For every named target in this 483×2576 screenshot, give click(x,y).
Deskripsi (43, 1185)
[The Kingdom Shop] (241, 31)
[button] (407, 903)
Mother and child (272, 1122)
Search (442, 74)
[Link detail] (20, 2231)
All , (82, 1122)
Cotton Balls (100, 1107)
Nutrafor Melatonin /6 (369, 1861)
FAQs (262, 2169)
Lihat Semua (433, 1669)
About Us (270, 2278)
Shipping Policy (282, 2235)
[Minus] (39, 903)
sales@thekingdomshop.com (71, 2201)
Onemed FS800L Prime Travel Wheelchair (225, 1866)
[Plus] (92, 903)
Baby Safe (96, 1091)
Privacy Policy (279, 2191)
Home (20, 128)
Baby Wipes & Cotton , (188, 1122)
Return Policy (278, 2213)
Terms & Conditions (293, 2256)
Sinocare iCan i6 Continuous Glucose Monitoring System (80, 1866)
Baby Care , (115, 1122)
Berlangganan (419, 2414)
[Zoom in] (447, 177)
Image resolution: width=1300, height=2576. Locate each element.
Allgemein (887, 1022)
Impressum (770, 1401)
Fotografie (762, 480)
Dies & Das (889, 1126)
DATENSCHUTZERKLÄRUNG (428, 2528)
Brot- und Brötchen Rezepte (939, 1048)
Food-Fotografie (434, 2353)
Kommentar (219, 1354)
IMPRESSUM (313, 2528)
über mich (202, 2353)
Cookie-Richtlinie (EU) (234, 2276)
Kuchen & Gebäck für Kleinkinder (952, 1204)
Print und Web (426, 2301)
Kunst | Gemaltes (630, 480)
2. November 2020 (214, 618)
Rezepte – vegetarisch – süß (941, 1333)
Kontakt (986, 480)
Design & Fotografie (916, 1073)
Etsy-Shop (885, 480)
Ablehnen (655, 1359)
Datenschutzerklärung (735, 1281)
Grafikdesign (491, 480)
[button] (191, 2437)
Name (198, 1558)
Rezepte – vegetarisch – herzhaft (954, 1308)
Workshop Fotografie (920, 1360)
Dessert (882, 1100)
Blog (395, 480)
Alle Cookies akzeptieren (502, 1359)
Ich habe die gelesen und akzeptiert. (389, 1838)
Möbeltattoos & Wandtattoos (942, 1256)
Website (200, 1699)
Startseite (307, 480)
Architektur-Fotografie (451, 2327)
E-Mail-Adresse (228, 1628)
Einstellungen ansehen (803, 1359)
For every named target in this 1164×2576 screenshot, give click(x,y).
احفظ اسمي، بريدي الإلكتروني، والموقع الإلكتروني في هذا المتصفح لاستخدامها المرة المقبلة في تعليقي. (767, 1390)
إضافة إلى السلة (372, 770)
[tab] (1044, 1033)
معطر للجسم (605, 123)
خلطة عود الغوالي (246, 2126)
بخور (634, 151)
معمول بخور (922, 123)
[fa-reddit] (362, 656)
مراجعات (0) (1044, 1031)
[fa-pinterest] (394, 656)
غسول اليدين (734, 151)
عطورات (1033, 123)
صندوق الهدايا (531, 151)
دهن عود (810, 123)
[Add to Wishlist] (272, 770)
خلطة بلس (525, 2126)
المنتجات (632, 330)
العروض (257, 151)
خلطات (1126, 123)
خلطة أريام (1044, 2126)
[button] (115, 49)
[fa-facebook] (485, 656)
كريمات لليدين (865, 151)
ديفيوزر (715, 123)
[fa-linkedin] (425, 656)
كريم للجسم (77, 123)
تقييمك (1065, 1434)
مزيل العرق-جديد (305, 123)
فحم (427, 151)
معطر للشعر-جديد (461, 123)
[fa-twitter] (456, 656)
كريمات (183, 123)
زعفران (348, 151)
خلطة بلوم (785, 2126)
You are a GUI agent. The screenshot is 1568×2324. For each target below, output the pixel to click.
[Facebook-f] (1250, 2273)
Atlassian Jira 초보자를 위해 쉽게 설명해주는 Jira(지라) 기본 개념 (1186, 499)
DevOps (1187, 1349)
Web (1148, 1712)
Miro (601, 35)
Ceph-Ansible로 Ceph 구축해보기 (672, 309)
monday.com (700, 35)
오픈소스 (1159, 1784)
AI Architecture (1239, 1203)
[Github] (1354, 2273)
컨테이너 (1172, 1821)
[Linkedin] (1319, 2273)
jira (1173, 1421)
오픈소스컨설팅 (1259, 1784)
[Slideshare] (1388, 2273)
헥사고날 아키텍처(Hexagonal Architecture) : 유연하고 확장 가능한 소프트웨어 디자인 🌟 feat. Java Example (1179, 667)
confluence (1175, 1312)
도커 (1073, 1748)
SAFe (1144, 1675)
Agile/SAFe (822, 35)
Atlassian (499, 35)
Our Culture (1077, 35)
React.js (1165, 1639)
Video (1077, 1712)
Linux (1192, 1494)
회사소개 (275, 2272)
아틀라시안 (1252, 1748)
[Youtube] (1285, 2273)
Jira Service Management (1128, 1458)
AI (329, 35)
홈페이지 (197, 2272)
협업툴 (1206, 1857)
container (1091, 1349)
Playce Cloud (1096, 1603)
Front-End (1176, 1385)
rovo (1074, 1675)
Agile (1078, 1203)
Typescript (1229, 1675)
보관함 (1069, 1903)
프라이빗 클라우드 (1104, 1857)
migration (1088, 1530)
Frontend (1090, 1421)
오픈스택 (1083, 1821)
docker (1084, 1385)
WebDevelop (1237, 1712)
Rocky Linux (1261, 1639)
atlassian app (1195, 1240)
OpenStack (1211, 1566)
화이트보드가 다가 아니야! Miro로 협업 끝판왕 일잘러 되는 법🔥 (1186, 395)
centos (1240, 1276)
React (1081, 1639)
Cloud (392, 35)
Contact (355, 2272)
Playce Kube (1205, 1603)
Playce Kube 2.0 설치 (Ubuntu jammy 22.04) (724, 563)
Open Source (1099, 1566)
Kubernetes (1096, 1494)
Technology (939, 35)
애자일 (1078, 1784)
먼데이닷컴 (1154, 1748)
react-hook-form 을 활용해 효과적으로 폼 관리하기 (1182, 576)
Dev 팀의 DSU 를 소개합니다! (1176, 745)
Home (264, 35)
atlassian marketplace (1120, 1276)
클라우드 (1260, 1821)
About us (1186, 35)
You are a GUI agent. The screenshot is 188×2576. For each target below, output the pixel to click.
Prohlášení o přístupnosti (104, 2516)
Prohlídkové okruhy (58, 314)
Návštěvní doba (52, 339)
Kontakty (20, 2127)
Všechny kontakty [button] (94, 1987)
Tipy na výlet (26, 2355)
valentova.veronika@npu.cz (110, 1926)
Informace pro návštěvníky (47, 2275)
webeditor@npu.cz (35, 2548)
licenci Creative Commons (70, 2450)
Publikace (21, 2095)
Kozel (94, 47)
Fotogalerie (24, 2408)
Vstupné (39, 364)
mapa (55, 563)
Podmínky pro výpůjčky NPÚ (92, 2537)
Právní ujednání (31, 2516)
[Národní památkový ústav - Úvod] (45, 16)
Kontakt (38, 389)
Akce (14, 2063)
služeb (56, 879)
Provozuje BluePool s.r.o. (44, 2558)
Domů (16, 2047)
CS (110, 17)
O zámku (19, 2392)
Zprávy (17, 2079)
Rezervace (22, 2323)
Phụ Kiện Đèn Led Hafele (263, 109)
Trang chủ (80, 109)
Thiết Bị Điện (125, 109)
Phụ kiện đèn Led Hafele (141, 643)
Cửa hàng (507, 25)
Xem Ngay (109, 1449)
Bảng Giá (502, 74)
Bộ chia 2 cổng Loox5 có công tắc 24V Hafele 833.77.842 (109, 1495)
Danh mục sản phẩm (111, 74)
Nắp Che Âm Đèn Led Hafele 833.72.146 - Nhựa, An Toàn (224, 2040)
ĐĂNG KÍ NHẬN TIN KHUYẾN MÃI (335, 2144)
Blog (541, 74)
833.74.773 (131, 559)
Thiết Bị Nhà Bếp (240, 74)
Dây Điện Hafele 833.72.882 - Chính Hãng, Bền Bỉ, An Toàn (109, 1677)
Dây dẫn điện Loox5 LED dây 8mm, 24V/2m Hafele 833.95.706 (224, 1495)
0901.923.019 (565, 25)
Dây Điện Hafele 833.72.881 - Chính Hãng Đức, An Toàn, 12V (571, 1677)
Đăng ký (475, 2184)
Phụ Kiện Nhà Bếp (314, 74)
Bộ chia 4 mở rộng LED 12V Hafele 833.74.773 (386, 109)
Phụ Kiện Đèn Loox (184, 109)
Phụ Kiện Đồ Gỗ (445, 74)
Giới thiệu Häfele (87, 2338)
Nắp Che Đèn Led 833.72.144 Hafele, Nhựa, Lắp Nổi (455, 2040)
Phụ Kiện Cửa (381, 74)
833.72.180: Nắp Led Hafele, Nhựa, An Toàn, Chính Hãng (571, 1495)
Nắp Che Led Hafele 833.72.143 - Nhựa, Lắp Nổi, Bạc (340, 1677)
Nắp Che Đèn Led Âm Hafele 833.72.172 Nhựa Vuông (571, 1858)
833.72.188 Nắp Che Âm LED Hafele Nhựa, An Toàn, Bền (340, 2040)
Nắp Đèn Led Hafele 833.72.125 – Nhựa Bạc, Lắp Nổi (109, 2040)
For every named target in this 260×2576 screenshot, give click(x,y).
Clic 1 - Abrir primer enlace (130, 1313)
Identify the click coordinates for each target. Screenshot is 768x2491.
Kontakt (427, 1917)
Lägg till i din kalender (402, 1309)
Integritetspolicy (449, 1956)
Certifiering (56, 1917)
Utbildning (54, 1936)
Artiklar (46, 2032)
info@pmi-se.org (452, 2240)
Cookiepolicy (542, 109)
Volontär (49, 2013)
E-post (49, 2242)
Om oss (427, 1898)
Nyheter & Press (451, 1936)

-*-

- Activity:
Taking the entries above, restate exactly those lines that fall between the line with "Dessert (882, 1100)" and the line with "Einstellungen ansehen (803, 1359)", keeping both of those lines too.

- Problem solution:
Dessert (882, 1100)
Blog (395, 480)
Alle Cookies akzeptieren (502, 1359)
Ich habe die gelesen und akzeptiert. (389, 1838)
Möbeltattoos & Wandtattoos (942, 1256)
Website (200, 1699)
Startseite (307, 480)
Architektur-Fotografie (451, 2327)
E-Mail-Adresse (228, 1628)
Einstellungen ansehen (803, 1359)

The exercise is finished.